How has it helped my organization?
From my point of view, at a organizational level, we're able to get that insight into what users are doing, what our applications are doing, whether there is any untoward traffic coming in, whether the applications are misconfigured. It's also used, dare I say, to tick a compliance box.
What is most valuable?
The most valuable feature for me is that it's a single pane of glass for all of the analysts in my team. It gives us complete eyes and ears into what's going on within our environment. We run two separate installations. One is in our datacenter where we handle all of the sensitive data, and one is on the enterprise side, so it gives us a real good visualization of what's really going on.
What needs improvement?
In terms of the product, what really needs to improve are the metrics that you can get from it. We're all about mean time to detection, mean time to response, pulling those metrics out so I can put them into my KPI packs to present to the board. Everyone in a CISO role is having the same challenge. We've got multiple spreadsheets.
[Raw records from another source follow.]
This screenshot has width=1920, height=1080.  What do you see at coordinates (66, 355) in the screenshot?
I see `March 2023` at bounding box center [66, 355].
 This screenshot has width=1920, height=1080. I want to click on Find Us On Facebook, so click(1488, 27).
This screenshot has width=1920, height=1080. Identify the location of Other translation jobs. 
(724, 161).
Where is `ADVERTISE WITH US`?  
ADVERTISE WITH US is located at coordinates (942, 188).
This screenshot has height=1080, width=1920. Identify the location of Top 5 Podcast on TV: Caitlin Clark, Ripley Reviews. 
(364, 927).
Being able to leverage the SIEM to give us the information would be invaluable.
The other area is Office 365. We're cloud-first as far as our enterprise goes, and what we lack at the moment is being able to pull that information into the SIEM. I understand that that's coming, so we're looking forward to that.
What do I think about the stability of the solution?
On the whole it's been fine. We've not had any issues with volume, with the system going down. There are a couple of tweaks that you get with older systems. Patching time is always interesting. When you want to do an upgrade, if you're going from a minor version it's fine. If you're going from a major, then it's always good to use the autopilot services.
What do I think about the scalability of the solution?
In a previous role of mine, we had an IT department that thought they could do everything, and virtualization was the way to go. That definitely didn't work. In the current organization, we found the two instances are very, very scalable. Being able to get additional licenses for agents works well, very easy to do.
How is customer service and technical support?
The feedback I get from the analysts in the team is the first-line support is your traditional first line support, they'll log a call. We often get the responses in a timely manner. If it needs to be escalated, we've got good contacts within the wider organization and it gets escalated from level-one to level-two, definitely don't have any issues there.
It's nice to see that the vendor listens. If something does go wrong, they're on the phone giving you the support that you need. Other vendors don't necessarily do that as quickly as LogRhythm.
Which solutions did we use previously?
If we go back nine to 10 years, we had the advent of PCI. The standards council says you needed to use file integrity. The only real solution at the time was Tripwire. That's when I got introduced to Ross Brewer (Vice President and Managing Director of EMEA for LogRhythm). From that point, we knew this was the right solution. We wanted to gather the logs into a central place.
How was the initial setup?
In the various guises that I've had over the years, we've gone from multiple installations across 54 datacenters, globally, into our smaller setups. It's easy to install, it's pretty much, as they say, "out of the box," but it needs to be fed and watered on a daily basis. You do need a team to look after it, which I think is the same with any SIEM out there, but this is much easier to use. And because it's out of the box, you get the information you need within the first couple of hours.
Which other solutions did I evaluate?
With the new organization that I've been with for three and a half years, we spent seven months looking at other solutions out there; looking at Splunk, looking at ArcSight. We did a trial, we stood them up next to each other. Straight away it was fairly evident that the LogRhythm application itself, and the agent roll-out, was straight out of the box. Like I said, it needs feeding, watering every day, but in terms of being able to take the box, put it into your datacenter, get it up and running, they're definitely light years ahead of the competition.
What other advice do I have?
In terms of the criteria for selecting a vendor, it always comes down to cost.
And usability. I like to make sure that my analysts are hands-on when we look at these tools. What's the interface like? How easy is it to use? What's the after-sales like? What's their tech support like? These are all things we need to look at.
Also, which operating systems do the agents run on? Can you integrate into all the hardware that you've got? What syslog feeds can it take? Can it take SNMP as well?
If colleagues were looking to purchase a similar solution, the guidance that I'd give them is make sure that they draw out what they're looking to get from the solution. Make sure they have an inventory of hosts. Don't go all out, don't put everything on at once. As they said, don't try to boil the ocean at once. What are your critical hosts? Feed that information in first. Build case studies. What do you want to get from it, what are you looking for? And then work your way through it.
What I've done in the past is I've asked them to come over to our office and take a look at our implementation. I'm happy to share that information with others. I'm able to give them some case studies on what we've found with the Windows operating systems and some of the other hardware out there.
Disclosure: I am a real user, and this review is based on my own experience and opinions.